Bu yolun yapım gayesi bu düşünceydi. Bu açıklamalardan sonra gelelim Sayın İsmet Sezginin ziyaret sonrasına. Yukarıda da izah ettiğim gibi ziyaretten dolayı sevinmiştim. Bu sevinçle belki de biraz kapris yaptım bilmiyorum. İsmet ağabey şu bakanı bugün çağıralım Sökeye bugün gelsin Sökeye diye ısrar ettim. Oğlum sen delirdin mi? Yarın gelecek ne istersen o zaman söylersin. Sayın bakanın programı var. Şu anda Çeşmede diye beni ikna etmeye çalıştı. Ama şu anda bilmediğim o günkü haletiruhiye içinde ben ısrarıma devam ettim. Zaten morallerimiz bozuk çoktandır bakan görmedik. Bugün gelmesini istiyorum diye tutturdum. Neticede İsmet ağabeyimiz beni kıramadı. Çeşmeye telefon etti ve sayın bakanı yemekte buldu. Benim isteğimi, programını kısa kesmesi mümkünse keserek bugün Sökeye gelmesini rica etti. Hayret ettim Sayın bakan kabul etti ve saat 15:00de Selçukta buluşmak üzere randevulaştılar. Ben hemen partili birkaç arkadaşa haber verdim. Sayın İsmet Sezgin, Hasan Erden, İsmet Bakan, Tuncay Azbazdar hatırladığım kadarı ile Muzaffer İşkelle birlikte Sayın Gümrük Bakanı Haydar Özalpin bir yıl önce 16 kuruşluk pul bedeli ile gümrüğe terk edilmiş Ford Galaxy marka otoyu belediyemize tahsis etmesi ile kavuştuğumuz makam otosuna binerek saat 14:00da Selçuk kazasının yolunu tuttuk. Tam saat 15:00da sayın turizm bakanımız Ahmet İhsan Kırımlı escortlar öncülüğünde Selçuk girişine ulaştı. Hep beraber karşıladık. Selçuk Kaymakamı ve devlet erkanı program değişikliği ile bir hayli zor dakikalar yaşadı. Karşılama merasiminden sonra bizde bakanın konvoyuna dahil olarak Kuşadasının yolunu tuttuk.

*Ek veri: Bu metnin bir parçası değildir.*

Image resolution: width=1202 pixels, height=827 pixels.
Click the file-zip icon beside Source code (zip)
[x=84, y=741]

Kuşadası-Selçuk arası da şimdiki Pine-Bay önünden geçen eski ve virajlı dar yol ile birbirine bağlıydı. Kuşadasında kaymakamlık makamında Allah rahmet eylesin İsmail Güzeliş Sayın Bakanı karşıladı. Bakanın yanında İsmet Sezginin kardeşi Mukadder Sezgin, Turizm Bankası Genel Müdürü İlhan Evliyaoğlu, Bakanlık yetkilileri, İzmir ili turizm müdürlüğü elemanları vs. yetkilileri vardı. Bakan bey kaymakamdan ilçenin sorunları hakkında bilgi aldı.

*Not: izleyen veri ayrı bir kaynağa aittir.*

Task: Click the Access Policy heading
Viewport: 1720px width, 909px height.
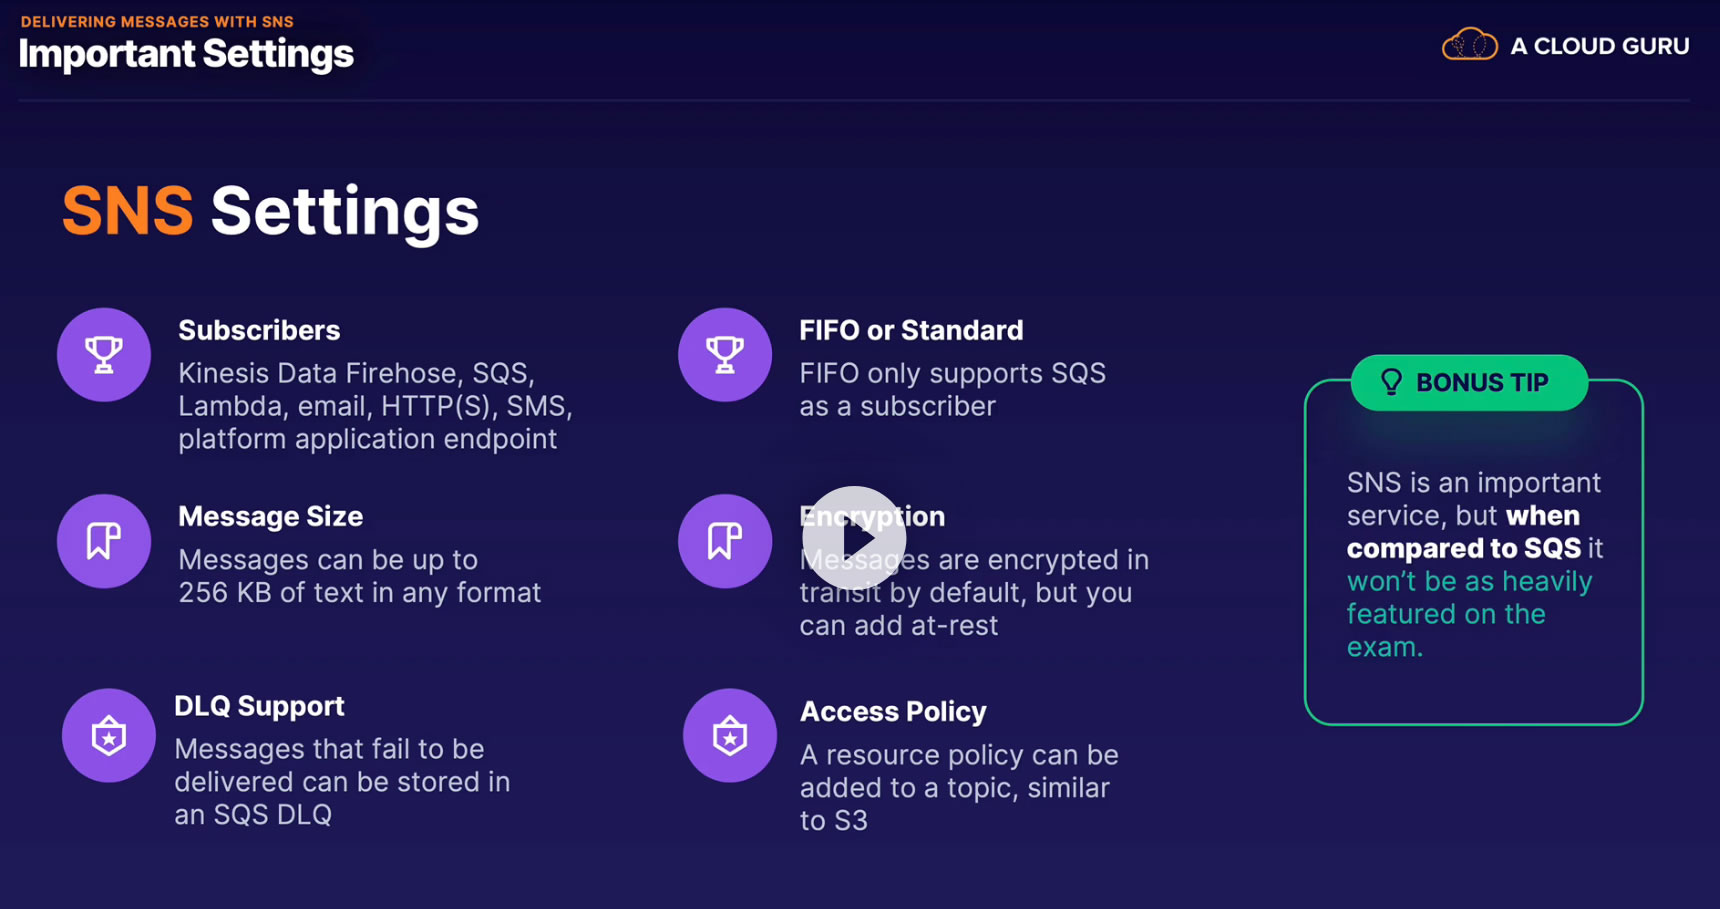Action: [893, 711]
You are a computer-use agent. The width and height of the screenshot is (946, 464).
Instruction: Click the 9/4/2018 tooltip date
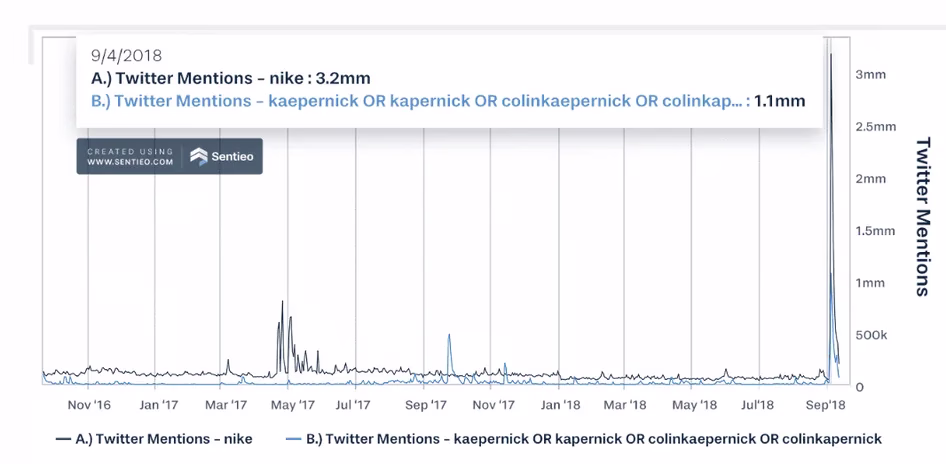pyautogui.click(x=127, y=56)
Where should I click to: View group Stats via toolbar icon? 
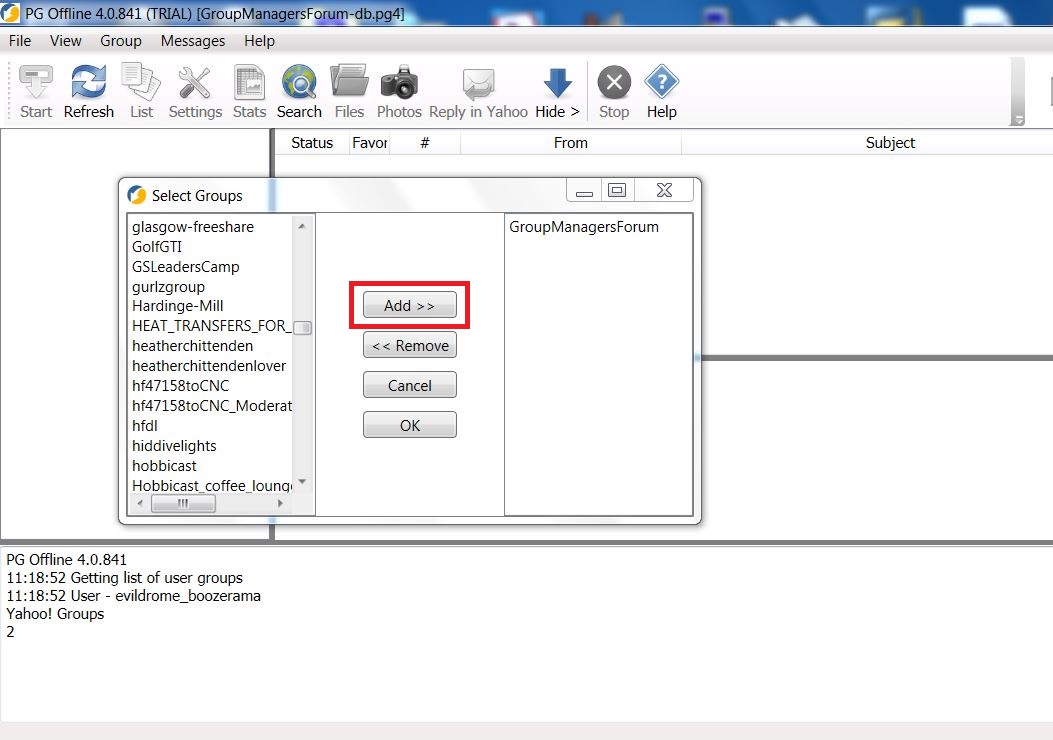point(249,90)
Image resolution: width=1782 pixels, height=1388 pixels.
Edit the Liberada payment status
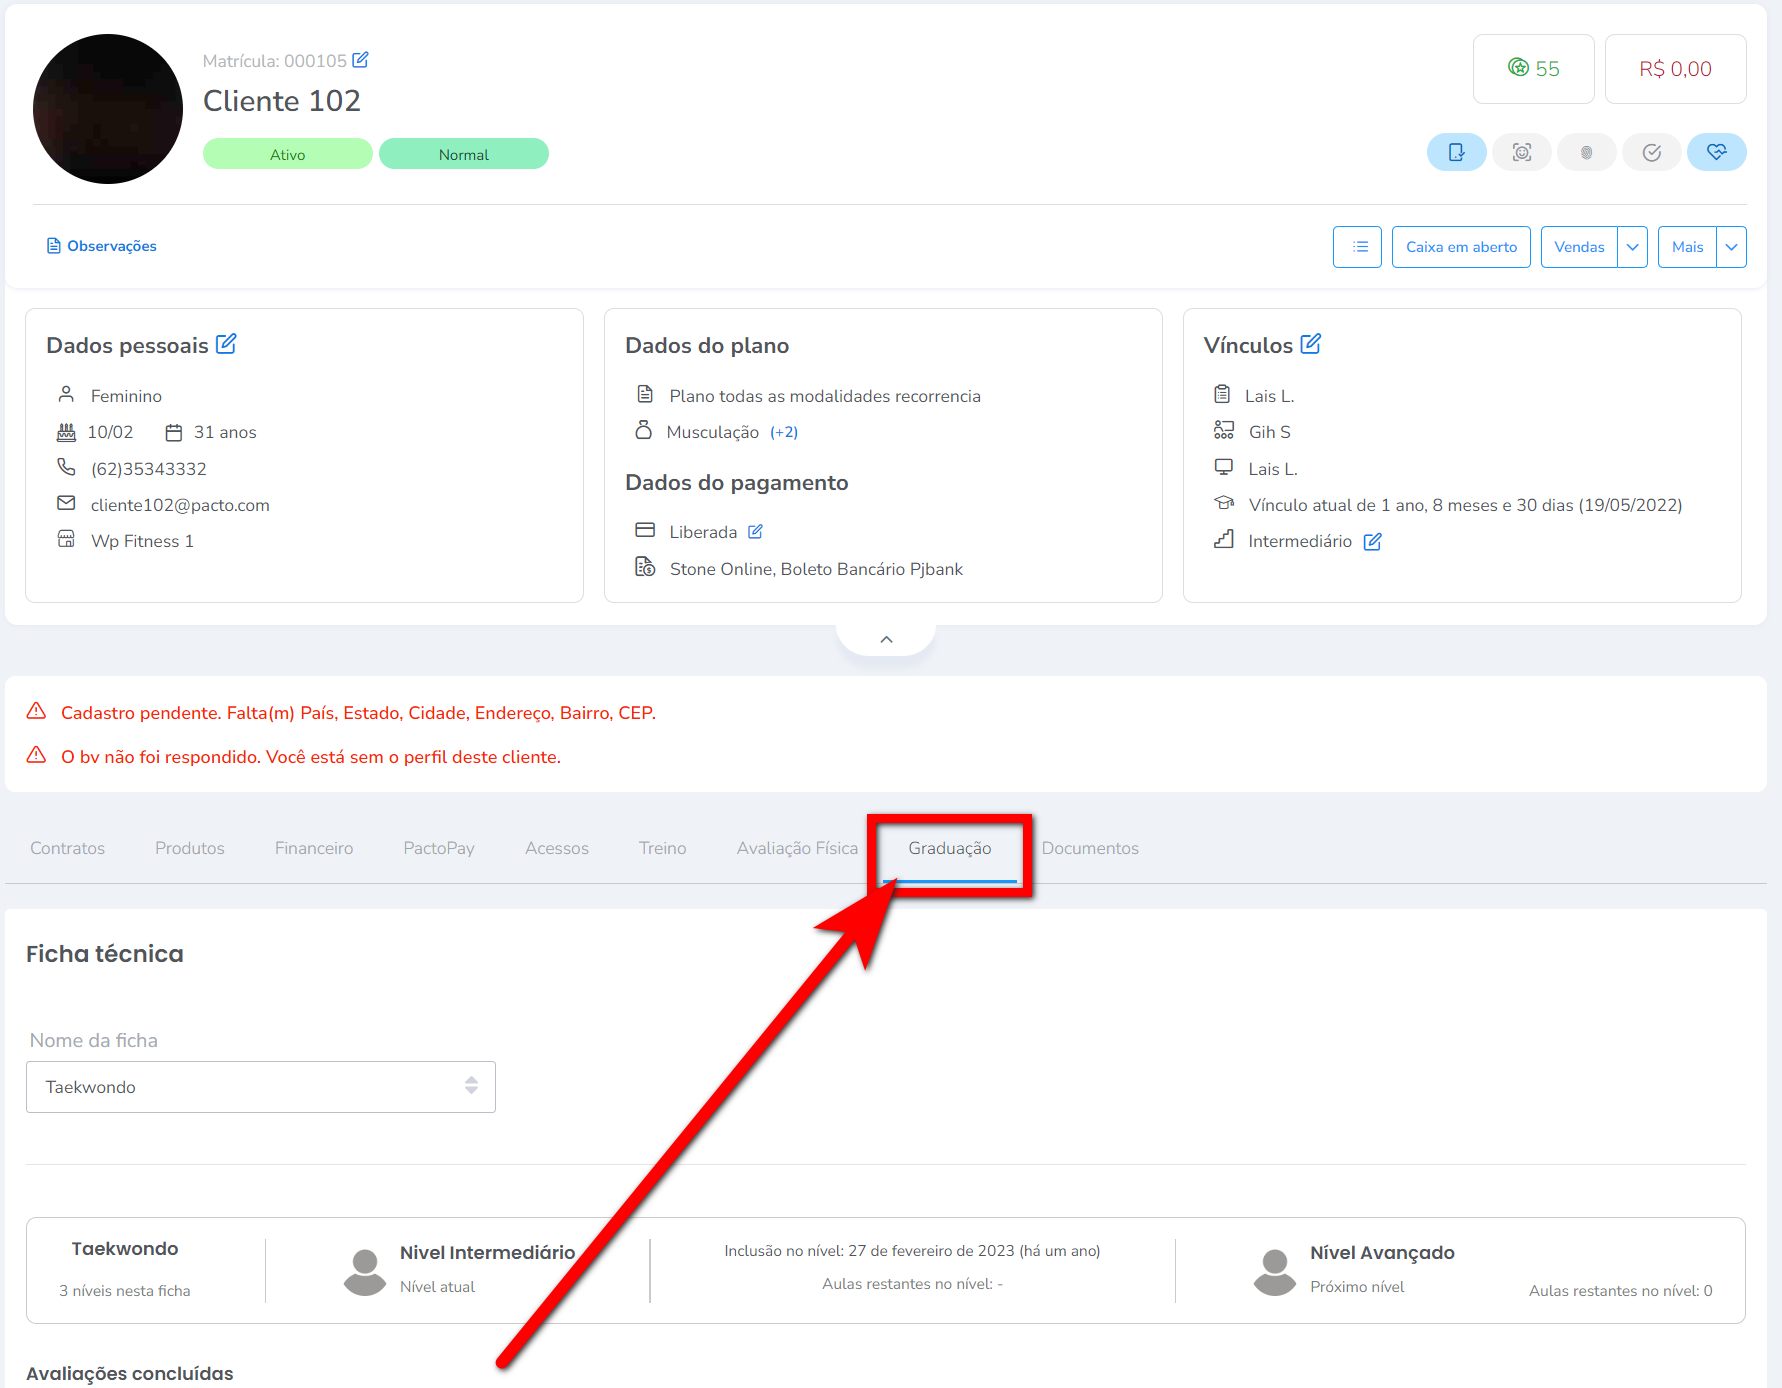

Rıhtım ve deniz kenarının tanzimi için Turizm bakanlığının yardımını istediler. Konuşmalar bitince Sayın Bakan bana dönerek Başkan Bey bak buraya geldik. Yarın Sökeden geçeceğiz ve sana uğrayacağız. Burada kalalım, Fransız Tatil Köyünü ziyaret edelim, akşam da hep beraber kervansarayda yemekte olalım dedi. Ben Sayın Bakanım sizi Sökeye götürüp getireceğim, gelince de sizi bir arkadaşımın gezi motoru ile denizden tatil köyüne götüreceğim diyerek ısrar ettim. Sağ olsun kabul etti.

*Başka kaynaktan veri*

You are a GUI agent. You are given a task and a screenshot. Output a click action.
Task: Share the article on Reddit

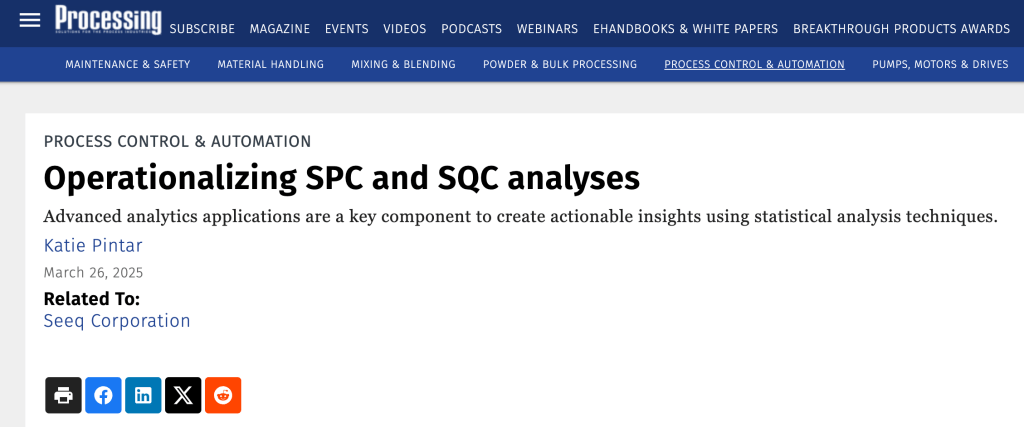[223, 395]
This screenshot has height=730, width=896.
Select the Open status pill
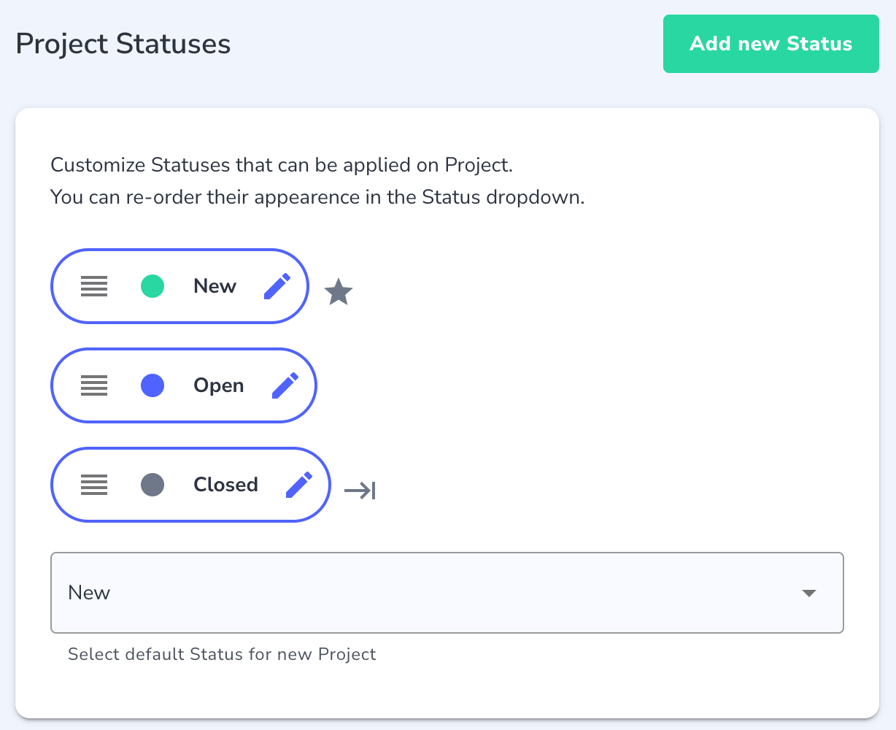(x=184, y=385)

O sıralarda şimdiki iskele girişinde şahıslara ait turizm yazıhaneleri vardı. Buradan Sisama geçip motorlarını organize ediyorlardı. Liman işletmesi ile bu yazı hanelerinin ihtilafı vardı. Arkadaşım olan Ünal Suluoğluda bu hususu sayın bakanımıza anlatmamı istemişti. Sökeye gidip geldikten sonra Fransız Tatil Köyüne gezi motoruyla gideceğimizi söylerken Ünal Suluoğlunun motorunu düşünmüştüm. Hem motor gezisi yapacak, hem de Sayın Bakana yazıhanelerin durumunu rahat rahat anlatabileceklerdi.